3.2 Genome annotation
We estimated the total repeat content of the C. unifasciata genome assembly around 61.10% (Table 2), values slightly smaller than other land snails genomes (Guo et al. 2019; Saenko et al. 2021).
Approximately one third of the assembled genome (33.96%) was identified as Transposable elements (TEs) such as long interspersed nuclear elements (LINEs; 25.03%), short interspersed nuclear elements (SINEs; 4.23%), long tandem repeats (LTR; 0.60%) and DNA transposons (4.10%).
We predicted 22,464 genes in the C. unifasciata genome (Table 3) by using a homology-based gene prediction and EVM. Among the identified proteins, 13,221 (62.27%) were annotated to have at least one GO term. Finally, 21,231 proteins (94.51%) were assigned to at least one of the database from InterProScan (Table 3). BUSCO and functional annotations results indicated high quality.

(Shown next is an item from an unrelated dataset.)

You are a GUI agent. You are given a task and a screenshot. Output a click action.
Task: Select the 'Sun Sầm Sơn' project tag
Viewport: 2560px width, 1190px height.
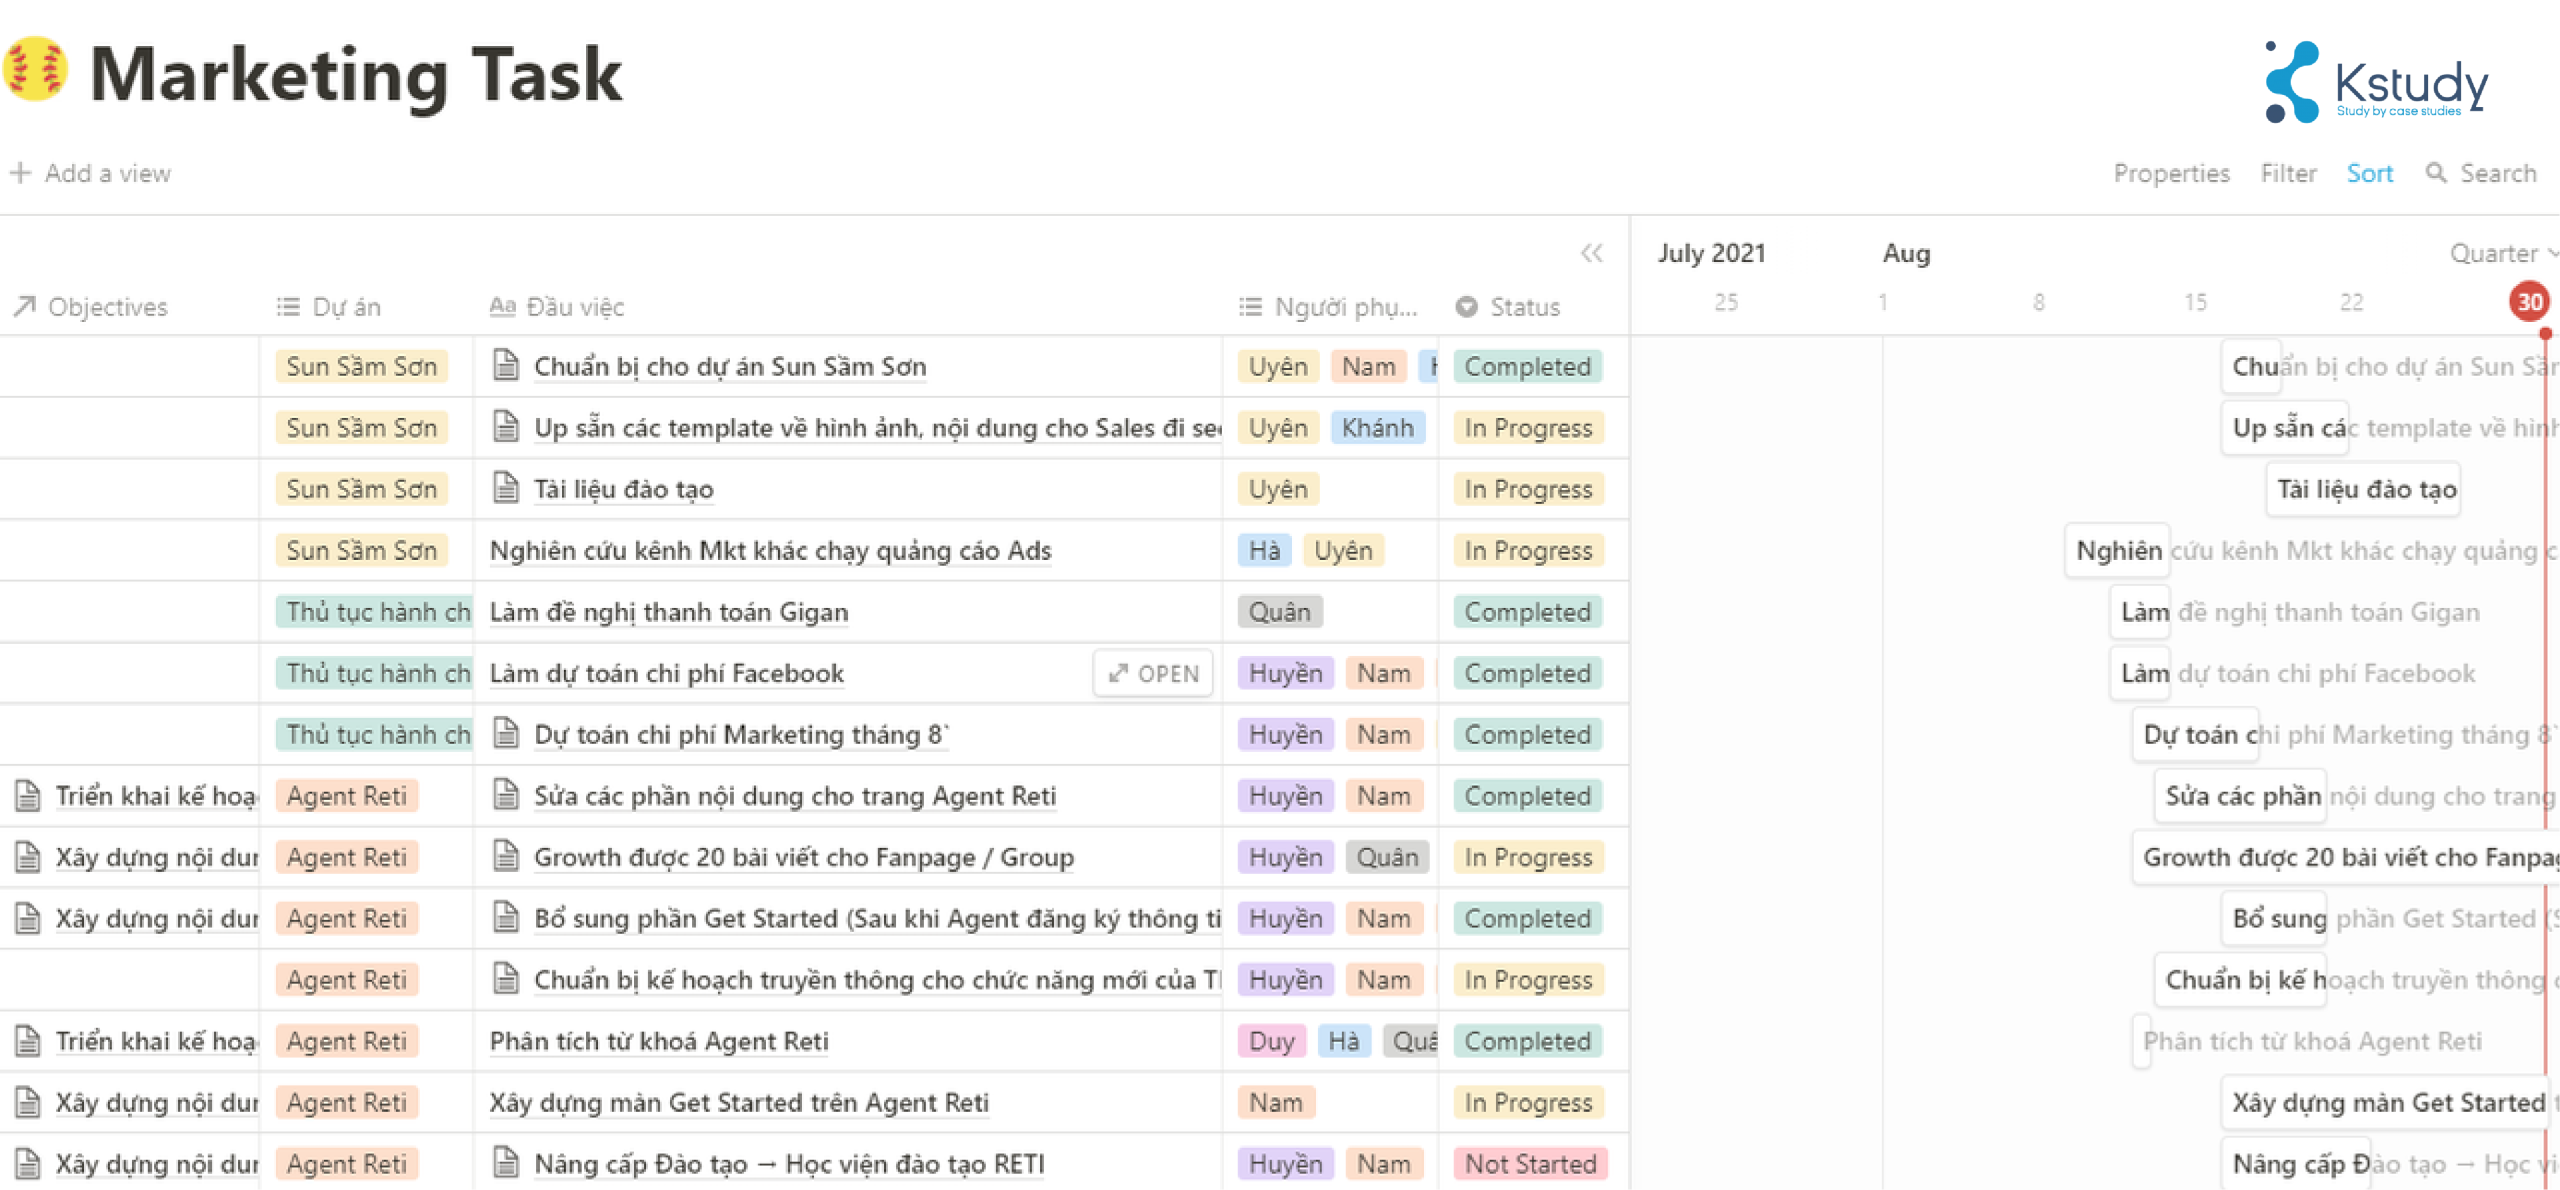pos(362,366)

Total protein-coding genes was in the range of other gastropods annotations (Schell et al. 2017; Liu et al. 2018; Guo et al. 2019), however this number represented only the half of its closest relative Cepaea nemoralis (Saenko et al. 2021).
4. Conclusions
Here, we present a draft assembled and annotated genome of the land snail Candidula unifasciata. The obtained genome is comparable with other land snail and Gastropoda genomes publicly available. The new genome resource will be reference for further population genetics, evolutionary and genomic studies of this highly world-wide diverse group.
Data Availability Statement
All raw data generated for this study (Illumina, PacBio, MinION, and RNA-seq reads) are available at the European Nucleotide Archive database (ENA) under the Project number: PRJEB41346. The final genome assembly and annotation can be found under the accession number GCA_905116865.
Competing interests
The authors declare that they have no competing interests.
Author contributions
M.P. and L.J.C. conceived the idea. M.P. collected the specimens. L.J.C. designed and performed the bioinformatic analyses with support of T.S. L.J.C. prepared the manuscript, and all authors edited and approved the final version.
Figures and Tables
Acknowledgments
This work was funded by LOEWE-Centre for Translational Biodiversity Genomics (LOEWE-TBG). We thank Damian Baranski for help with the DNA isolation and library preparations. Luis J. Chueca was supported by a Post-doctoral Fellowship awarded by the Department of Education, Universities and Research of the Basque Government (Ref.: POS_2018_1_0012).